**USING THE INFORMATION**
1 – Print a section of the passage on Obamacare and insurance premiums word for word. Begin at the words "That is the" and stop after "insurance market here.".
2 – According to the passage on Obamacare and insurance premiums, how many Hoosiers are estimated to have had their policies canceled by insurers?
3 – Pick up the passage on Obamacare and insurance premiums after its final sentence and keep writing it.
*** READING PASSAGE Section Begins ***
But now in the individual insurance market, Obamacare has taken away health insurers’ main tools for keeping premiums low, explains health insurance veteran Bob Laszewski in a helpful blog post.

The first tool was avoiding sick people. Obamacare said health insurers can’t do that anymore.

The second tool was limiting benefits—lifetime maximums on claims expenses and lack of coverage on certain medical conditions, such as pregnancy. Now Obamacare requires all insurance policies, both on and off the exchange, to include a set of 10 “essential health benefits” whether policyholders want them or not.

That is the main reason insurers have now decided to cancel the policies of an estimated 108,000 Hoosiers—about 60 percent of the individual insurance market here.

But since customers are still focused on keeping their premiums low, what can insurers do?

One option is to make deductibles high, which they are doing.

A second option is to cut out high-cost providers or, alternatively, to force providers to cut their prices in order to be one of a select few choices presented to consumers in these new Obamacare plans.

These are called narrow networks. I’ve explained the narrow network concept thoroughly before.
*** READING PASSAGE Section Ends ***
*** GIVEN DATA Section Begins ***
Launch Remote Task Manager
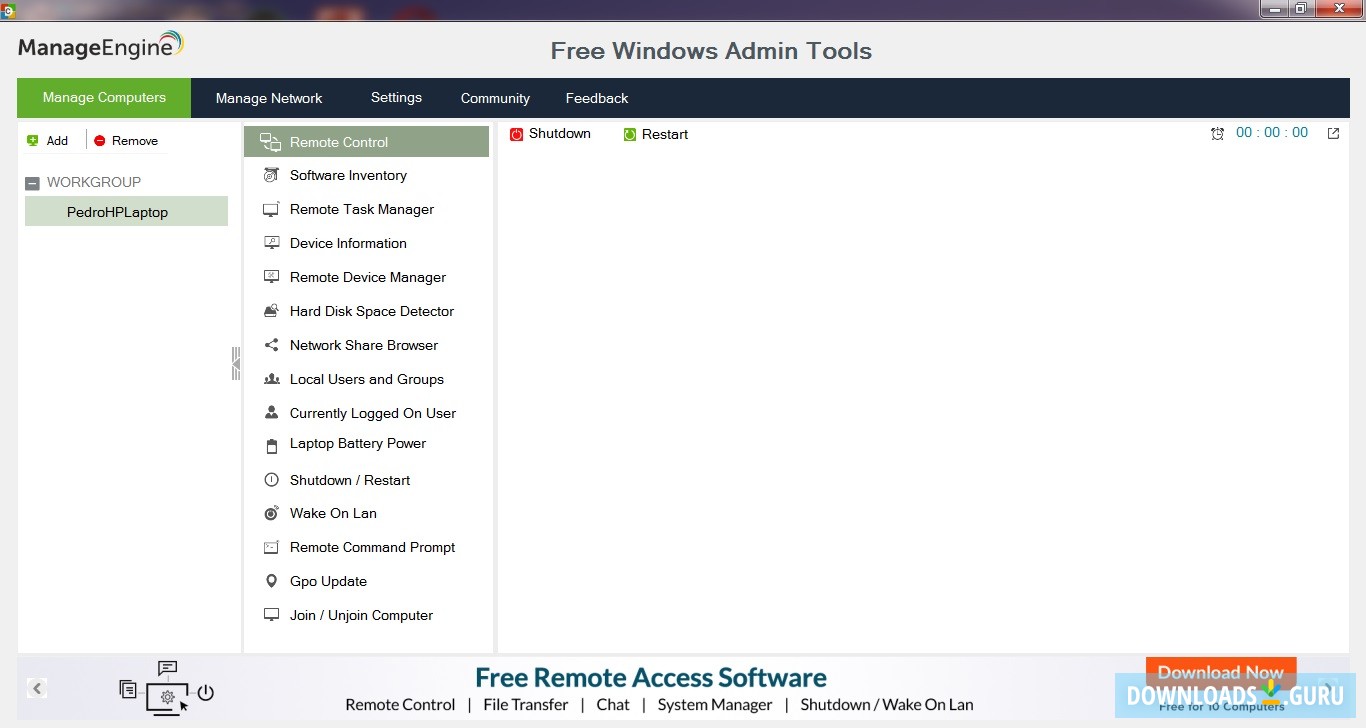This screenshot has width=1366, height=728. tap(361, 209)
*** GIVEN DATA Section Ends ***
*** GIVEN DATA Section Begins ***
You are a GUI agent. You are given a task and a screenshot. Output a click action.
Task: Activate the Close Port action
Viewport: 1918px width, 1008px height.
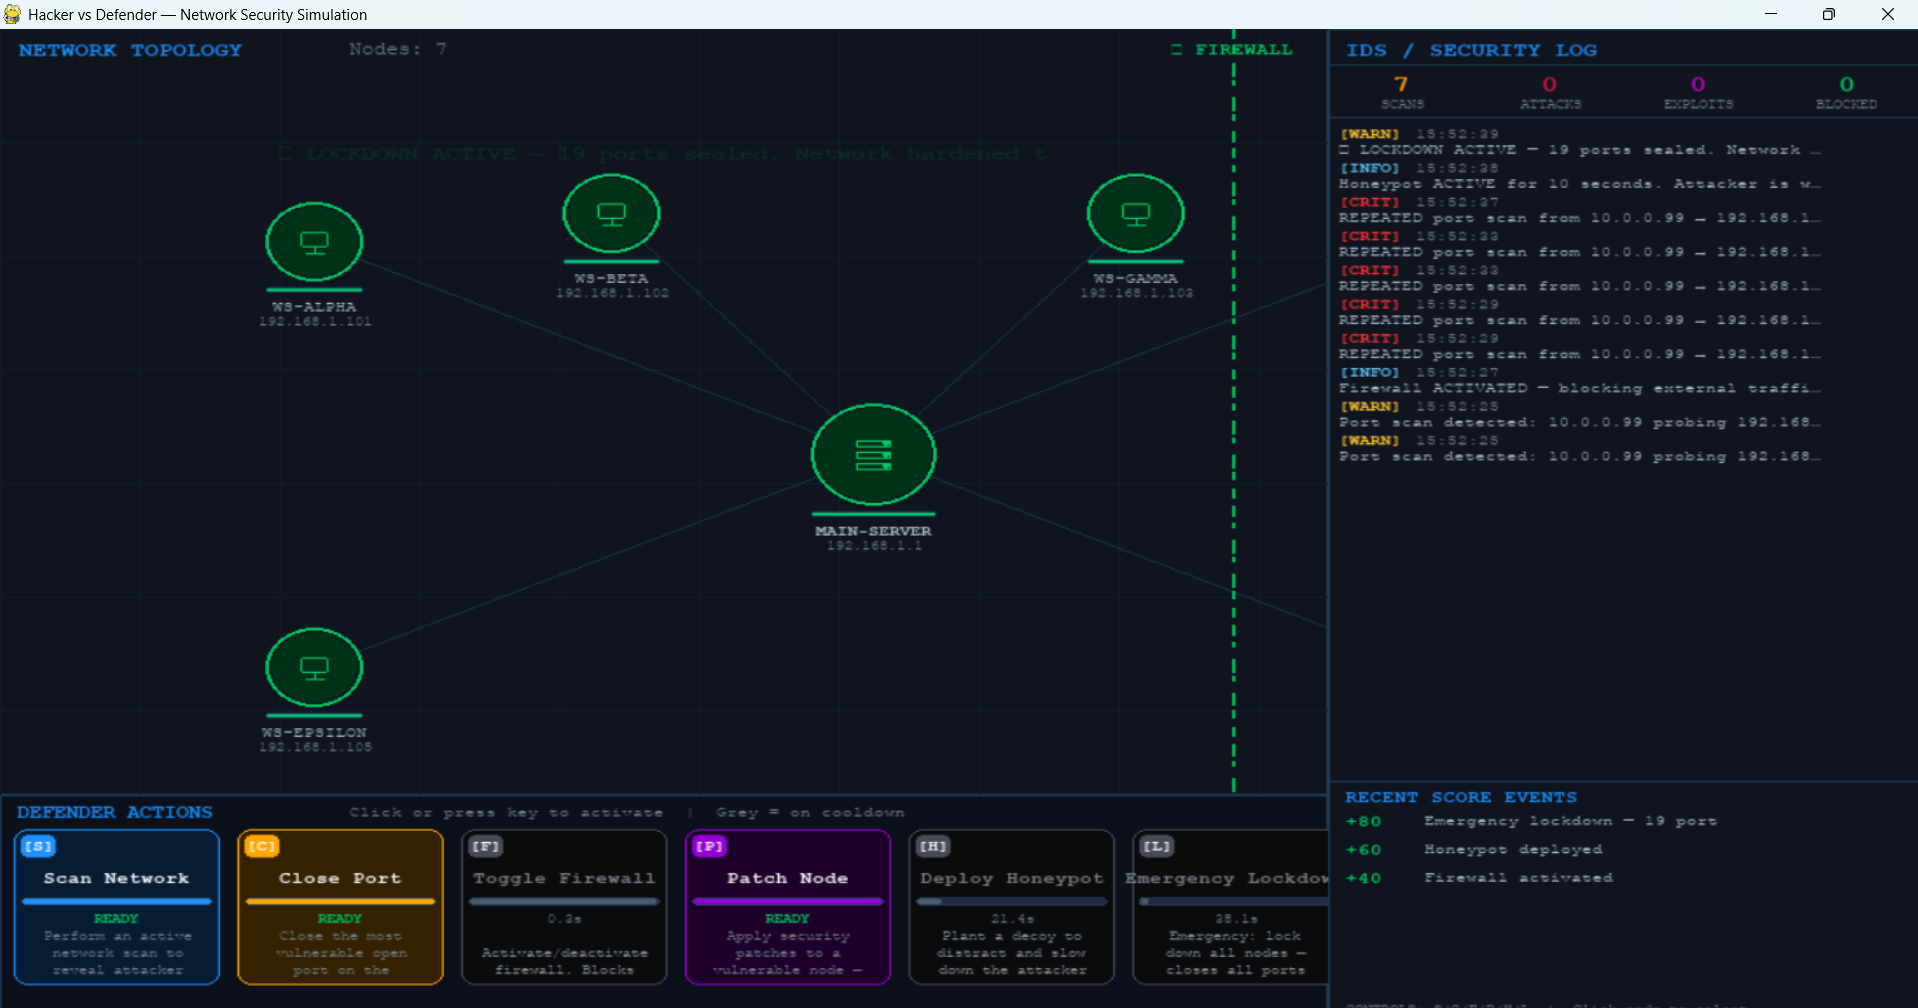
*** GIVEN DATA Section Ends ***
**TASK RESPONSES**
1 –
That is the main reason insurers have now decided to cancel the policies of an estimated 108,000 Hoosiers—about 60 percent of the individual insurance market here.

2 – An estimated 108,000.

3 –
Rob Hillman, president of Anthem Blue Cross and Blue Shield, said that Anthem embraced narrow networks to offset the cost of Obamacare's new coverage requirements so Anthem could offer premiums that were competitive with the Obamacare's $95 per-adult penalty for not buying health insurance. (The Obamacare penalty rises to $395 in 2015 and $695 per adult in 2016.)

"Can you get a premium that is attractive enough to compete with the penalty? That's why narrow networks are so important, because you have to find a way to get to that premium level to compete," HIllman said during the IBJ Health Care Power Breakfast on Sept. 25.

Anthem told hospital systems it wanted a 10 percent price cut for insurers to join its insurance network. Its rate filing with the Indiana Department of Insurance suggests it received a 9 percent reduction.

It could have received those reductions, however, just by picking lower-cost providers.

To understand how much insures could save, I followed Laszewski's example and turned to a recent study by the Center for Studying Health System Change.

It showed that Indianapolis hospitals’ inpatient prices—real prices, not charges—ranged from 176 percent of Medicare rates to 236 percent of Medicare rates.

Outpatient prices ranged even more, from 317 percent of Medicare rates to 417 percent.

All else being equal, steering patients to only the lowest-cost hospitals could, according to those data, could save insurers from 10 percent ot 13 percent off the average cost of all the hopsitals in Indianapolis.

In central Indiana, the hospitals that are in the Anthem plan are all perceived as the lower-cost providers: Community Health Network, which has been pursuing an explicitly low-cost strategy; Wishard Health Services, which is one of the lowest-cost hospitals in the country; and the suburban hospitals represented by the Suburban Health Organization.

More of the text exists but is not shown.